[Collected data entries]
== Segment start ==

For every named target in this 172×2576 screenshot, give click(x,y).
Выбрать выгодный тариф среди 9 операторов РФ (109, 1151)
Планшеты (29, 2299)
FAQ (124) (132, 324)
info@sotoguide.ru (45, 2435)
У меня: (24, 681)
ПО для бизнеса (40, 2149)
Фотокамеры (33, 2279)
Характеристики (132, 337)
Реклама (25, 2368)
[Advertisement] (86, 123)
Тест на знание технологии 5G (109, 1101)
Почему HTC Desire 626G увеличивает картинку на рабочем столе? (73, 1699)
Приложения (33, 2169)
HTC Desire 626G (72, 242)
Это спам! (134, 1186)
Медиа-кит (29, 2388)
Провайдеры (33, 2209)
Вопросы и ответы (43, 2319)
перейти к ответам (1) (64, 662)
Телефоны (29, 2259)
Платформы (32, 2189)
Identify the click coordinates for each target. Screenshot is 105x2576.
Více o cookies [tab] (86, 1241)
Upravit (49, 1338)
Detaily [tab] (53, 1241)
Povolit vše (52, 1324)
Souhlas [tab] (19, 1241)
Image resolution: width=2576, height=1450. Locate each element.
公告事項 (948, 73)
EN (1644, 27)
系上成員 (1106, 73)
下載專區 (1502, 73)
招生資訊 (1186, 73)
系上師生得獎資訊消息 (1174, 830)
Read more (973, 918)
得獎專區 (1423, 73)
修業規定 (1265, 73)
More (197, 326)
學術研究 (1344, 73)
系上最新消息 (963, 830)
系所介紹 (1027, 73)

== Segment end ==

Of all the lines in the data, count those that contain "each" and give that figure with nothing else.

Your response: 2